We think that the dark matter in the vicinity of the solar system has a rather smooth distribution and that there actually isn't very much of it - in terms of a density. It is estimated that the local dark matter density is around $\sim 0.01$ $M_{\odot}$/pc$^3$ (Garbari et al. 2012, Bovy & Tremaine 2012) corresponding to only a few $10^{-22}$ kg/m$^3$. For comparison, the density of the interplanetary medium is abut 100 times greater.



The reasons that dark matter is unimportant on solar system scales, but dynamically important on galaxy scales and utterly dominant on galaxy cluster scales is that the total gravitating mass goes up with volume (i.e. the cube of the length scale).


The Galaxy probably has an approximately spherically symmetric distribution of dark matter. Dark matter does not readily "accumulate", either in the disk of our Galaxy or around individual stars or solar systems. It interacts very weakly with normal matter and is primarily influenced by gravity. The Earth's gravity for example is far too small to make a local concentration of dark matter. The local dark matter would be moving in the Galactic potential at speeds similar to that of the Sun around the Galaxy ($\sim 250$ km/s); much faster than the 11 km/s escape velocity of the Earth or the 42 km/s escape velocity of the solar system at the Earth's orbit.

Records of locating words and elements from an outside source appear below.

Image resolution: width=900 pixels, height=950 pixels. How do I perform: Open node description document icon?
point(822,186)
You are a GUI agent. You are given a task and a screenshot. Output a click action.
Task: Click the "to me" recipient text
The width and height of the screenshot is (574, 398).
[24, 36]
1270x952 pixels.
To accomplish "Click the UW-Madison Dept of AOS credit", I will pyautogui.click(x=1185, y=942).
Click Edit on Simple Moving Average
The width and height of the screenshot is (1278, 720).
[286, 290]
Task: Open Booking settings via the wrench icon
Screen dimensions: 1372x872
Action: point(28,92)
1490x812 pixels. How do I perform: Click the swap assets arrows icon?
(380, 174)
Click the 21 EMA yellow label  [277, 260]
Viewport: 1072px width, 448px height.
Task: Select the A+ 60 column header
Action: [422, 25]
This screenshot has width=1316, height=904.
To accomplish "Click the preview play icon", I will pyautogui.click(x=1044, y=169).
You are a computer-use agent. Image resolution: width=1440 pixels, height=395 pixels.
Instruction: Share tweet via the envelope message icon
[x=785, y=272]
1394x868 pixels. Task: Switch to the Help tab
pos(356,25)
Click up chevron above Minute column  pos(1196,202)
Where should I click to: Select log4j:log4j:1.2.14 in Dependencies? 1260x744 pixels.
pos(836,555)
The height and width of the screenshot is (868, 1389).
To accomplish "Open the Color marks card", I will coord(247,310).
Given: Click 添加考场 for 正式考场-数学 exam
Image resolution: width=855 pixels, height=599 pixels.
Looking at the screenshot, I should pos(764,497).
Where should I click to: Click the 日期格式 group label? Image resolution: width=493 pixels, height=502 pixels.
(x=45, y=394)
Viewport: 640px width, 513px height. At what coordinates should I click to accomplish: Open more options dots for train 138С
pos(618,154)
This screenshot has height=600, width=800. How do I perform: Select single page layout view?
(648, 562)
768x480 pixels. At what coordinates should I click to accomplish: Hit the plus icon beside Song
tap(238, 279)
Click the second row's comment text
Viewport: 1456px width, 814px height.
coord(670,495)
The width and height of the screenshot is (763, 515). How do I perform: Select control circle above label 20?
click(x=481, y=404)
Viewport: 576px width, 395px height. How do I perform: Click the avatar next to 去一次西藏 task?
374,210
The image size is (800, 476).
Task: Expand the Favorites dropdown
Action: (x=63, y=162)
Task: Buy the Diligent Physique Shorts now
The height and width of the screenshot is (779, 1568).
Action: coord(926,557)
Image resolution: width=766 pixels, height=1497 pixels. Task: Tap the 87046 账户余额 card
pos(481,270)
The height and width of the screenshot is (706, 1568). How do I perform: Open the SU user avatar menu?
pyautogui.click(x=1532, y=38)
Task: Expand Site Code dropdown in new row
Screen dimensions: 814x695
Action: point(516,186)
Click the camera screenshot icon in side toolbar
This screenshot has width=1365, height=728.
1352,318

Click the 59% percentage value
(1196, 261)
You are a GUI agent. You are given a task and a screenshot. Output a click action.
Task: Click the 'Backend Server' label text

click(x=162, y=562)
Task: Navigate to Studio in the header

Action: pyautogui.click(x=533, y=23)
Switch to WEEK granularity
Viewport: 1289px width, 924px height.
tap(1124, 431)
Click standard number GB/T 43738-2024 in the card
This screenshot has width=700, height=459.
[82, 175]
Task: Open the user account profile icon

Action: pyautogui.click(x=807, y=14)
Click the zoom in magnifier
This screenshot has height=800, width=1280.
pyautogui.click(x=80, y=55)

The net outcome of this is that we do expect there to be some dark matter present everywhere on Earth, and that it should have roughly the density expected for its orbital radius in the Galaxy. However, yes, there are places where dark matter could be more concentrated - the centres of large spiral galaxies for example. There are even calculations that suggest that dark matter could be captured in the centres of stars (e.g. Vincent et al. (2015)).